It was the fresh we had to have! The Clarence, along with the rest of the Northern Rivers and Mid North Coast, has yet again been deluged by east coast low-pressure cells.
Although the Clarence luckily avoided the flood damage that occurred further south, the catchment certainly received plenty of runoff, resulting in a small amount of flooding.
I don't know if there is a ‘perfect’ time for the river to turn colour of mud but if it has to happen, February would be my choice.
The Clarence was starting to feel a little tired. Salty water had pushed up well above Grafton and the school prawns had stayed up there as well.
Fish were spread far and wide and catch rates were starting to become very sporadic.
Now the tides are pushing cleaner water back up the river and catches are already on the improve.
Lure fishing for bream is very popular on the Clarence and it looks like we’re in for a cracker Autumn and Winter.
The training walls at Yamba have been getting plenty of attention from quality bream, with plenty of mid- to high 30cm fish caught and released.
When the fresh water runs down along the Middle Wall it kills a lot of the cunjevoi and pumpkinseed-coloured soft plastics best match the contents being emptied out of the dying cunje.
Not only the bream go nuts over this free feed; this is one of the rare times that snapper and blue groper can be caught inside the main river.

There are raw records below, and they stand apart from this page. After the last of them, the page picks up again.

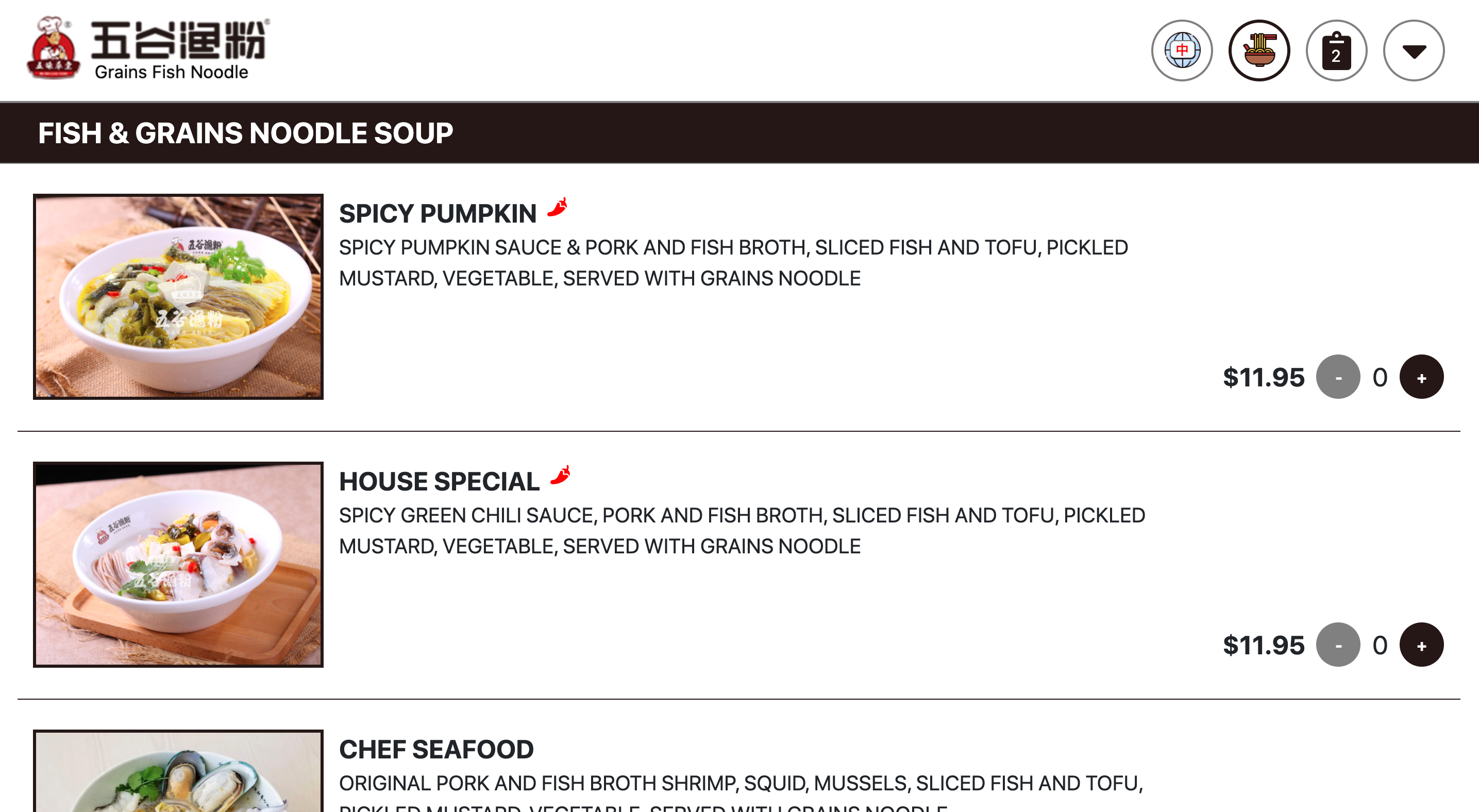The image size is (1479, 812).
Task: Open the order clipboard showing 2 items
Action: tap(1337, 50)
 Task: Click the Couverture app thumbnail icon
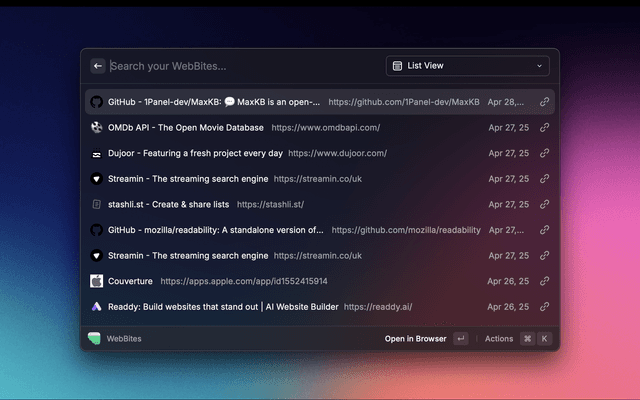[97, 281]
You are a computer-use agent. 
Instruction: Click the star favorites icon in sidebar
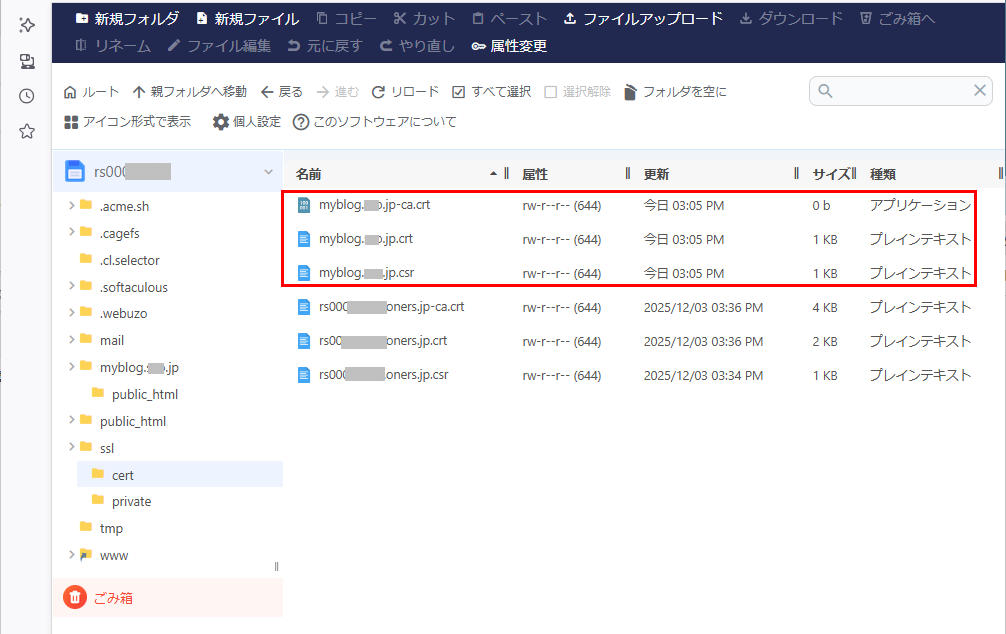[26, 129]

With dirty water heading out to sea on a run-out tide the specialists on big mulloway start to salivate and there are usually enough hard-gut mullet around to stir up a few good jewies.
The biggest I heard of so far after the rain was close to the old 70lb mark (around 32kg), caught by young John Causley. John's dad, Greg, is a renowned jewie specialist so it looks like young John has snatched the pebble out of his old man’s hand!
‘Wouldn't you believe it, it's just my luck!’ is a phrase often overused in fishing circles, more than ‘role model’ in rugby league, but would you it believe it? I just got through belly-aching over the big eddy sitting offshore and sending all our warm water far out to sea.
We had one week of gorgeous, warm blue water almost licking the headlands on the coast before all that dirty floodwater chased away the pelagic s. Rob Lang of Yamba Sportfishing Adventures was chartered by the Victorian-based Fishin’ Trips TV program just before the rain fell and they managed to tag more than a half a dozen small black marlin, a couple of more sizable blues and with some decent wahoo.
There is still time for a late run of mackerel to front up. Many years around here, April and May can be our peak months.
On the up side, the inshore reefs are fishing pretty well for this time of year with plenty of good-sized snapper and even some good pearlies boated over the past few weeks.
The fresh has put an end to one of the most enjoyable bass seasons I have had in years. I spread my effort pretty much 50/50 between tributaries of the Clarence and the Richmond and neither disappointed.
It’s time to check out a few of the local dams that did not receive as much angling pressure this year. I promise to diversify my writing away from bass for a while – look out snapper and roll on Autumn!
Like every other Aussie my heart goes out to all those affected by the horrific bushfires in Victoria and the disastrous floods in North Queensland. It drives home what a small, tight-knit nation we live in when many know somebody affected by these horrible events.